Shipping off the various vinyl and wax duplicate corpses to various
Argentine embassies as decoys, the real coffin was shipped by cargo ship to
Italy where it was buried in a cemetery outside of Milan in a grave marked ‘Maria
Maggi”. Naturally, it didn’t stay
there long.
Meanwhile, the former president of Argentina, Pedro Eugenio Aramburu
(the general who had ousted Juan Perón in 1955), was kidnapped and executed by supporters of Juan
Perón. A few years later, they stole his
corpse and offered to trade his body for that of Evita.
In 1971, when yet another general staged his own military coup against
his former military comrades, he took over a country that was yearning for the
good ol’ days of a past that had never existed.
Desperate for support, the new president made a deal for the endorsement
of Juan Perón, who was
still exiled in Spain. For $50,000 in
cash, the restoration of his lost citizenship, and the return of the body of
Evita, Perón heartily endorsed the new president. This was a monumentally stupid move on the
general's part, since all it did was legitimize Perón in the eyes of his
supporters.
Spanish and Italian police accompanied the hearse bearing Evita’s body to
Perón’s home in
Madrid, where the former President had had the world’s largest Barbie doll
placed in an open coffin on the coffee table.

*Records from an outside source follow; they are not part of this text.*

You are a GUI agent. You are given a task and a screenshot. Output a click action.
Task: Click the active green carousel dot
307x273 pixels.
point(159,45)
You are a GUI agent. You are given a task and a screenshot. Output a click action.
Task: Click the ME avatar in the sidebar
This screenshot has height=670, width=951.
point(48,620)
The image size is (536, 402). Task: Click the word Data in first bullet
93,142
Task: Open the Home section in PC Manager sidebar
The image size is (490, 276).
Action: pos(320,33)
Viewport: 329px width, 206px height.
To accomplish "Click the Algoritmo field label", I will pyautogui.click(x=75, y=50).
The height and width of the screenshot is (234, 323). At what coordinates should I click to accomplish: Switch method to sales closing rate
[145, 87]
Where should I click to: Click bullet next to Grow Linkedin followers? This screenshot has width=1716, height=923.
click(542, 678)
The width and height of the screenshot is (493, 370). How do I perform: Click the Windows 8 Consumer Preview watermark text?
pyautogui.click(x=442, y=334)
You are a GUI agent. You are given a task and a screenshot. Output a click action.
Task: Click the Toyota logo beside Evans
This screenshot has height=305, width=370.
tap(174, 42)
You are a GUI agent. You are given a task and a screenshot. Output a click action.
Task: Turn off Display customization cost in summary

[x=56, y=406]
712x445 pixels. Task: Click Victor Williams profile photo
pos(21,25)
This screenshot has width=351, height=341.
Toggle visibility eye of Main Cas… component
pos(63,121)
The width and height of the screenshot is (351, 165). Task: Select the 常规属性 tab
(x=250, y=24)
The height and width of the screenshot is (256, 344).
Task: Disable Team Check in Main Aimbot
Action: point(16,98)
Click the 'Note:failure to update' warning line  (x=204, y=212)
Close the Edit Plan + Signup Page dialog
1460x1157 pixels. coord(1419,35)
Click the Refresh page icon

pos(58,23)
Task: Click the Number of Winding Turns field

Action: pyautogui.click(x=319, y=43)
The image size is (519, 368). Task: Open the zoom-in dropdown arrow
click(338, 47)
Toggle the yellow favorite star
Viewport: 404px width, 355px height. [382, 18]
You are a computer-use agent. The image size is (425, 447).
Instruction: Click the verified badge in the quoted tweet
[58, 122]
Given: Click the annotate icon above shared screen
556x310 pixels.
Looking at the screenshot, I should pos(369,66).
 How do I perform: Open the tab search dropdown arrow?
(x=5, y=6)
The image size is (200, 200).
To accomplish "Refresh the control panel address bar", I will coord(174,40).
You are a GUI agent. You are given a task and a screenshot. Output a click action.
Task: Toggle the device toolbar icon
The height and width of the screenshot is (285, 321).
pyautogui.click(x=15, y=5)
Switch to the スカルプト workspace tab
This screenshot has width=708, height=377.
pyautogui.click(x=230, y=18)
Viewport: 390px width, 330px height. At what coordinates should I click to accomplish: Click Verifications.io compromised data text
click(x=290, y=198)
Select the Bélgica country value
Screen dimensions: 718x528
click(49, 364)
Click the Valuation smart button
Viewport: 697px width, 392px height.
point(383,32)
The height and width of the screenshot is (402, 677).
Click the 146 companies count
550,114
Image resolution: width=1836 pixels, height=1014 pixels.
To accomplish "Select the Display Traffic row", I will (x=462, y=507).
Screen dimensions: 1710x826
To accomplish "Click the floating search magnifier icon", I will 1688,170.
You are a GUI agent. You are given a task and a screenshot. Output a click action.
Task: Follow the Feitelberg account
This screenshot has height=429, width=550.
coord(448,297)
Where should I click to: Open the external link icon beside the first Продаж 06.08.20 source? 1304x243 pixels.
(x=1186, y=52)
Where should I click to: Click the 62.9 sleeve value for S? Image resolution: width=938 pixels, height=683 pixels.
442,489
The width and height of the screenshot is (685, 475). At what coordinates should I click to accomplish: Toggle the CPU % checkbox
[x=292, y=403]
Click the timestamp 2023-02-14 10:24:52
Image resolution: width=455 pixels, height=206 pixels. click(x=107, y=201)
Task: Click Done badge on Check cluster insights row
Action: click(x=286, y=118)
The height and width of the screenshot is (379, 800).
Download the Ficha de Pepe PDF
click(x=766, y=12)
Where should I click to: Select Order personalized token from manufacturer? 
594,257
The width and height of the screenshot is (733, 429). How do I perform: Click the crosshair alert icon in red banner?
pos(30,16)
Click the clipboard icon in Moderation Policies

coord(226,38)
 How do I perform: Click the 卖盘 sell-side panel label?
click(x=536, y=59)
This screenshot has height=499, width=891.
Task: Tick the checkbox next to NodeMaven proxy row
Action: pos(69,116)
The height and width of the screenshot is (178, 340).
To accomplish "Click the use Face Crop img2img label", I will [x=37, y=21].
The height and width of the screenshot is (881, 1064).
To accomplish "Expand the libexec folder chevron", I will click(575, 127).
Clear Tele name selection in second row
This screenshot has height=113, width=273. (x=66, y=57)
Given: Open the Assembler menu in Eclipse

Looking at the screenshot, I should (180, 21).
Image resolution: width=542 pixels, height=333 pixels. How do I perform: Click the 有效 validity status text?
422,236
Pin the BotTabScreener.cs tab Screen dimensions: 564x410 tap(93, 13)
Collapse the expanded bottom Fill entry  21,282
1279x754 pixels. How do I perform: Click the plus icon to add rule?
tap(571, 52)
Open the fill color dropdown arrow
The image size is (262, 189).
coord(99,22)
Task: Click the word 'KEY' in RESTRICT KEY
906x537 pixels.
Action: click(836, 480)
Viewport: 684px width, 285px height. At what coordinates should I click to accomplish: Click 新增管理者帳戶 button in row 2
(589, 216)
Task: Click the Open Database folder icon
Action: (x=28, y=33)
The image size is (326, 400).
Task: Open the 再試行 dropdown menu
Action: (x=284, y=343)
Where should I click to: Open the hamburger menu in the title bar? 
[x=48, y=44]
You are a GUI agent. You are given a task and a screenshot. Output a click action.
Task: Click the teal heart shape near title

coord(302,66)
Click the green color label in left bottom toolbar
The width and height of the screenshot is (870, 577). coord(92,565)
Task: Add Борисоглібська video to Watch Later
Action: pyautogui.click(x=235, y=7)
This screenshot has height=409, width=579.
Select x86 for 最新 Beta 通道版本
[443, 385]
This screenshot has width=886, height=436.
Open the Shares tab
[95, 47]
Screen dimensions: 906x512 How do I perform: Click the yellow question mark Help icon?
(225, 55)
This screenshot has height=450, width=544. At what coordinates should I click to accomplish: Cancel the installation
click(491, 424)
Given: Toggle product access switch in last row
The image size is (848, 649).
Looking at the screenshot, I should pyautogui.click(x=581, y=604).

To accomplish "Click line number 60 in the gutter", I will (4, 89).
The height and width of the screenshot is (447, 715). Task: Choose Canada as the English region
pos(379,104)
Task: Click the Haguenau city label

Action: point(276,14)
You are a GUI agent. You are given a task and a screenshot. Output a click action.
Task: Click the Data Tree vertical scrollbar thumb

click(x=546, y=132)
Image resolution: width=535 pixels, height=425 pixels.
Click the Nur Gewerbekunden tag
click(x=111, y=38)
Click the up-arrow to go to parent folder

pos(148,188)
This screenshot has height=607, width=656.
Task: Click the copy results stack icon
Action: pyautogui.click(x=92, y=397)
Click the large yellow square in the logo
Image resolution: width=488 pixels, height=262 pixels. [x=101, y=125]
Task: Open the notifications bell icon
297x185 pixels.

Nightly, Juan’s third wife, Isabel combed her hair. According to one source, he occasionally had
Isabel lie on top of the coffin to absorb the “energy” from Evita.
By 1973,
Perón was once again elected president and returned to Argentina, leaving
Evita in Madrid. When Juan died in 1974,
his wife Isabel briefly became the president--the first female president of a
country anywhere in the world. Anxious
to appease the country’s
Perónistas, she had Evita shipped from Madrid to Buenos Aires where Evita
lay in state at the Casa Rosada (the pink house is the Argentine equivalent of
the American White House). Within days,
the body of former President Aramburu was found abandoned on a Buenos Aires
street.
By now, Evita needed a "little" repair. For too many years, the crate had been left
standing upright, so her feet were broken.
There was also evidence that someone had opened the coffin on occasion
and had hit her with something. Her nose
was broken, and well….as it says on a box of cereal, “Some settling of contents
many have occurred during shipping.”
Who do you call to fix a really big Barbie Doll? It may give you some idea of her condition
when I tell you they called in an Art Historian. Really! There are lots of
pictures!
Eventually, the coffins of both Juan and Evita were put on display one
final time in 1976, and once again, the people of Argentina stood in long lines
to gaze down on the remains of their beloved former dictators.
When the military finally had the next,
inevitable coup in 1976, they quickly put Isabel under house arrest, and
scooped up the coffin of Evita. It was
time to permanently settle a problem that had needed a solution ever since the
woman had died, twenty-four years previously.
Separating the couple forever, Evita was taken to her father’s family
vault and buried under three steel plates and 18 feet of concrete, deep enough
to survive a direct nuclear hit.
Ironically, she is located in Recoleta Cemetery, fairly close to the
grave of President Aramburu.
Come the Apocalypse, the only thing left on Earth will be cockroaches
and Evita.
All of that concrete and steel was probably a good idea. In 1987, vandals broke into the tomb of Juan
Perón and sawed off his hands. They have
not yet been recovered.
It's amazing how much socialists love their dictators, no matter how much their leaders make them suffer.